盛靈淵抱著雙臂靠在牆邊,聽得真真切切的,似笑非笑地瞅著大言不慚的鳥。

肖徵猶豫了一下:「社會制度不一樣了,職位確實是不可能給他恢復了,不過生活上還是可以……」

「要不你們給他倆高爾夫球場,讓他重建個度陵宮得了——快別扯淡了,為這事還耽誤時間開會討論,可真有你們的。」宣璣替盛靈淵大包大攬,「他煩死度陵宮了,做夢都懶得夢見,睡橋洞也不樂意睡那。生活也不用管,我照顧他。當年人家末代皇帝不也就拿份工資,該幹什麼就幹什麼嗎?他……」

盛靈淵插嘴說:「我也要。」

宣璣:「嗯?」

肖徵聽見動靜,連忙緊張地問:「什麼?」

「工資。」盛靈淵使了個「傳音」,聲音逼成一線,隔著半間屋,直接順著手機傳到了肖徵耳邊,「他不定性,老喜歡亂買東西,天天手頭緊,月月首尾難顧,現在想在半空買間雞籠都……」

宣璣倏地轉身一擺手,翻出的掌風打斷了盛靈淵的傳音,捂住話筒:「不是,他普通話不行,口頭表達經常出現各種匪夷所思的歧意,你理解到‘要工資’那段就行了,後面那軲轆是亂碼哈。」

肖徵:「……寫封建迷信軟文廣告賺外快的是哪位?」

宣璣怒道:「不是,這老王到底是鯉魚還是鯰魚,什麼物種啊他,嘴怎麼那麼大呢?這也給我宣傳得滿世界都知道,我不要臉嗎!」

肖主任震驚道:「您老還有這種訴求?」

肖徵跟宣璣說話之前,其實是做了很久的心理建設的——天天互相損的狗逼基友搖身一變,成了看守赤淵的大妖,還活了足足大半部文明史那麼長。

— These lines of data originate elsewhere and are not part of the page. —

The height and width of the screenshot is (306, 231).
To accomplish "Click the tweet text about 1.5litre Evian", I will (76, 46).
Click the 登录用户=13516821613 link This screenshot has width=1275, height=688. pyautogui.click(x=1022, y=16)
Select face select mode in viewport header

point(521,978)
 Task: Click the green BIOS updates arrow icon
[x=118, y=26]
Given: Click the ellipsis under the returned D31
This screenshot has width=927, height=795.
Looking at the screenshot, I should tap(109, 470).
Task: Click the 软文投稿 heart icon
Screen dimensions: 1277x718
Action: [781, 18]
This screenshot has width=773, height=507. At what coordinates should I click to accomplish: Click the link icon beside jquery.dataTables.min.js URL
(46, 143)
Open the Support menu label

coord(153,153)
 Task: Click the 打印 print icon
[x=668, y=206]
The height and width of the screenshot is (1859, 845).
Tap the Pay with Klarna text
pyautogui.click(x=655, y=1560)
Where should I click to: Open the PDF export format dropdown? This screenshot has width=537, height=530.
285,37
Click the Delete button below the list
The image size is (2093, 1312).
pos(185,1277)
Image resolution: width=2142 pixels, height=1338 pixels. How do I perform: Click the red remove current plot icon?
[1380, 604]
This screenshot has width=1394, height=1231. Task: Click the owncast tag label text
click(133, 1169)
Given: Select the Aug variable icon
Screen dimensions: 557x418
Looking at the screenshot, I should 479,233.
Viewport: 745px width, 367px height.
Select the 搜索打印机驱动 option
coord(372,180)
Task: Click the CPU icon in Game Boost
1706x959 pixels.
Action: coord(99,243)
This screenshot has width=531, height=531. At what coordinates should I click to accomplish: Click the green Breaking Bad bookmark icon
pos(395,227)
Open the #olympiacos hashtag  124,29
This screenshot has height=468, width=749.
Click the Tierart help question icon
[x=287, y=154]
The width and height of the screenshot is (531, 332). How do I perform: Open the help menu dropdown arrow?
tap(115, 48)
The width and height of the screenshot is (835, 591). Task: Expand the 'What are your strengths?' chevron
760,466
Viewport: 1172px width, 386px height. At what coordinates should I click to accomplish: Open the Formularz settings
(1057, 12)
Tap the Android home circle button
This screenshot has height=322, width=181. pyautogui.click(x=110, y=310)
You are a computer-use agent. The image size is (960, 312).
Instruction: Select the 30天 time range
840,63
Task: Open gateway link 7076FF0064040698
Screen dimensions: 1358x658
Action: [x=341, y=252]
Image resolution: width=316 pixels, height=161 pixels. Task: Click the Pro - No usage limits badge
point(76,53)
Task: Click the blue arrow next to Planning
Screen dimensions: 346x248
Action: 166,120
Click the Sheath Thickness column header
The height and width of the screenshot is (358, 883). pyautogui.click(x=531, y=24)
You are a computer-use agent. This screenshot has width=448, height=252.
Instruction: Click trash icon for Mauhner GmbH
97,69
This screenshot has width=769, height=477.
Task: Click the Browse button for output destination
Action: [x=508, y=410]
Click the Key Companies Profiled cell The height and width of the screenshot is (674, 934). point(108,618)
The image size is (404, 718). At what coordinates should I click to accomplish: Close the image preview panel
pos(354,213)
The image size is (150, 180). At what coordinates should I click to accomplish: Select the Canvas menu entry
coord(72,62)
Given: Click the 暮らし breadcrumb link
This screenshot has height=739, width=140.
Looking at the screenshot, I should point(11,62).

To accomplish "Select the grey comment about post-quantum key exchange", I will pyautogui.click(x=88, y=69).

肖徵總覺得自己是連夜加班加得腦缺氧,做夢似的。他把外勤執法記錄儀裡拍到的,宣璣在清平鎮拉長弓射影人的影片反覆看了幾遍。影片記錄裡拍到了宣璣一張側臉,鮮紅的妖異族徽下,那張好似雕琢過的臉神色冰冷,視線凝固在箭尖上,像個從描繪古戰場的壁畫上扒下來的神祇剪影,肖徵不由得懷疑自己之前到底是怎麼跟他相處的。撥通宣璣電話之前,肖徵深呼吸幾次,開場白說得拘謹極了,措辭比第一天跟領導彙報工作還正式……結果三言兩語被宣璣拐回了「正軌」。

隔著電話,宣璣依稀又是當年嗑著小龍蝦的小青年,「路見不平,遂幫倒忙」,有他就沒個太平。

神影是他,大妖是他,添亂和幫忙一樣多的垃圾同事還是他。

肖徵心裡一輕,說話順溜多了:「我們現在在全網封查妖王像,明天打算在全國的特能中間釋出取締通告,上一批信這玩意的人剝下的人皮還沒晾乾呢,我看他們誰敢再供這東西。至於內鬼……」

肖徵頓了頓,聲音低沉了下去:「畢春生使用的陰沉祭和你描述的古代大陰沉祭有一定區別,古代大陰沉祭對操作者的要求更高,但畢春生使用的陰沉祭則是對條件要求更苛刻——比如要求祭品死亡時間和月相對應,我覺得這應該是因為她個人能力不夠,所以才會需要更嚴苛的條件作為輔助。」

這是很容易理解的,就像一些只考過c2照的新手司機開不了手動擋的車一樣,開車的技術少一塊,就只能靠車了。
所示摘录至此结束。